» **Available data**

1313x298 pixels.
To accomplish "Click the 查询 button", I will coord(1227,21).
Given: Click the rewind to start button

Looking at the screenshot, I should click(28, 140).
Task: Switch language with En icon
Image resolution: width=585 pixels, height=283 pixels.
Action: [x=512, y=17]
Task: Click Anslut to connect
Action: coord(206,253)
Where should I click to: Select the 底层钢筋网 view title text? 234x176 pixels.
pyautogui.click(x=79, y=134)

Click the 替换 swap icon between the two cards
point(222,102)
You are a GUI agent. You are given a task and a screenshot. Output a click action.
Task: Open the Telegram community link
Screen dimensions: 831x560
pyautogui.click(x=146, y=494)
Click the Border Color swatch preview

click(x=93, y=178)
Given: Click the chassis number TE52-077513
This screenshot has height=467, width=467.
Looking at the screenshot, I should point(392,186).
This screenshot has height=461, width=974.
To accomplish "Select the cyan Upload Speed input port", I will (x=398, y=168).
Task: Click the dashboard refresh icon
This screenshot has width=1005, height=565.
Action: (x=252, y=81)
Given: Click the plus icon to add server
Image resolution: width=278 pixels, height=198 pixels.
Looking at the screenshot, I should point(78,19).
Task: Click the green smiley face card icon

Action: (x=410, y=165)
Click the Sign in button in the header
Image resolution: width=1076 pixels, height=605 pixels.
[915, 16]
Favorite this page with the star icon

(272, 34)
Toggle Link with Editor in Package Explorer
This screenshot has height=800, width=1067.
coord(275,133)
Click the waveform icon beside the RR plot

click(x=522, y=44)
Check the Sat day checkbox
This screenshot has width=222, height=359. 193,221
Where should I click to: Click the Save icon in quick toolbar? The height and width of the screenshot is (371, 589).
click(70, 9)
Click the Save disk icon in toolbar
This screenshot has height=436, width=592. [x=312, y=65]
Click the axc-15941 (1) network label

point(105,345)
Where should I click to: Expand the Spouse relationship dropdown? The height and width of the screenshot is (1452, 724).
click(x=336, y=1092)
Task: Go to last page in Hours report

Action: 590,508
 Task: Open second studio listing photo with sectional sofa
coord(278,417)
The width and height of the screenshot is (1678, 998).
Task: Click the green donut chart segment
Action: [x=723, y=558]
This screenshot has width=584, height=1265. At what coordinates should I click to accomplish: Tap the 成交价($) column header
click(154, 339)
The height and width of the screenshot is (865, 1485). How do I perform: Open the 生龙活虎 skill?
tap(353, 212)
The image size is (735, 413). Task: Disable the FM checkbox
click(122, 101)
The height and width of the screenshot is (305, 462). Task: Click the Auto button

» **Problem**
Copy the entire listing above line for line, with no changes.

» **Final answer**
1313x298 pixels.
To accomplish "Click the 查询 button", I will coord(1227,21).
Given: Click the rewind to start button

Looking at the screenshot, I should click(28, 140).
Task: Switch language with En icon
Image resolution: width=585 pixels, height=283 pixels.
Action: [x=512, y=17]
Task: Click Anslut to connect
Action: coord(206,253)
Where should I click to: Select the 底层钢筋网 view title text? 234x176 pixels.
pyautogui.click(x=79, y=134)

Click the 替换 swap icon between the two cards
point(222,102)
You are a GUI agent. You are given a task and a screenshot. Output a click action.
Task: Open the Telegram community link
Screen dimensions: 831x560
pyautogui.click(x=146, y=494)
Click the Border Color swatch preview

click(x=93, y=178)
Given: Click the chassis number TE52-077513
This screenshot has height=467, width=467.
Looking at the screenshot, I should point(392,186).
This screenshot has height=461, width=974.
To accomplish "Select the cyan Upload Speed input port", I will (x=398, y=168).
Task: Click the dashboard refresh icon
This screenshot has width=1005, height=565.
Action: (x=252, y=81)
Given: Click the plus icon to add server
Image resolution: width=278 pixels, height=198 pixels.
Looking at the screenshot, I should point(78,19).
Task: Click the green smiley face card icon

Action: (x=410, y=165)
Click the Sign in button in the header
Image resolution: width=1076 pixels, height=605 pixels.
[915, 16]
Favorite this page with the star icon

(272, 34)
Toggle Link with Editor in Package Explorer
This screenshot has height=800, width=1067.
coord(275,133)
Click the waveform icon beside the RR plot

click(x=522, y=44)
Check the Sat day checkbox
This screenshot has width=222, height=359. 193,221
Where should I click to: Click the Save icon in quick toolbar? The height and width of the screenshot is (371, 589).
click(70, 9)
Click the Save disk icon in toolbar
This screenshot has height=436, width=592. [x=312, y=65]
Click the axc-15941 (1) network label

point(105,345)
Where should I click to: Expand the Spouse relationship dropdown? The height and width of the screenshot is (1452, 724).
click(x=336, y=1092)
Task: Go to last page in Hours report

Action: 590,508
 Task: Open second studio listing photo with sectional sofa
coord(278,417)
The width and height of the screenshot is (1678, 998).
Task: Click the green donut chart segment
Action: [x=723, y=558]
This screenshot has width=584, height=1265. At what coordinates should I click to accomplish: Tap the 成交价($) column header
click(154, 339)
The height and width of the screenshot is (865, 1485). How do I perform: Open the 生龙活虎 skill?
tap(353, 212)
The image size is (735, 413). Task: Disable the FM checkbox
click(122, 101)
The height and width of the screenshot is (305, 462). Task: Click the Auto button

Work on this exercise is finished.